Perry at the National Defense University graduation on Fort Lesley J. McNair, Washington, D.C., on June 12, 2008.

Perry rejoined the faculty at Stanford University, becoming a professor at the Freeman Spogli Institute for International Studies, co-director of the Preventive Defense Project at the Stanford University Center for International Security and Cooperation, and the Michael and Barbara Berberian Professor (emeritus) at Stanford's School of Engineering.[46][47]

In 1999, Perry was awarded the James A. Van Fleet Award by The Korea Society.[48]

Perry sits on the advisory board of the Commonwealth Club of California.
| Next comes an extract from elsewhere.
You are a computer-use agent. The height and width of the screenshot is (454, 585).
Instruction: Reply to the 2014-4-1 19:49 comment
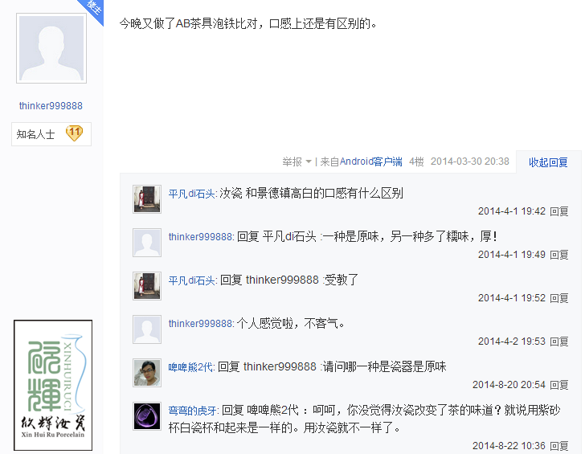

Perry currently sits on the board of directors for Xyleco.[49] Perry joined the financial board of the Thailand-based manufacturing company, Fabrinet in 2008. He was a board member of Theranos, a Silicon Valley biotech company which defrauded more than $700 million from its investors before it collapsed.[50][51]

On June 17, 2006, Perry gave the featured commencement speech to engineering and science graduates at the University of California, Santa Barbara.[52]

William Perry appeared as an important and influential person in the development of Silicon Valley, in the PBS documentary, Silicon Valley: 100 Year Renaissance (1998).[53]

On October 16, 2008, Perry was awarded the Sylvanus Thayer Award by the United States Military Academy.[54]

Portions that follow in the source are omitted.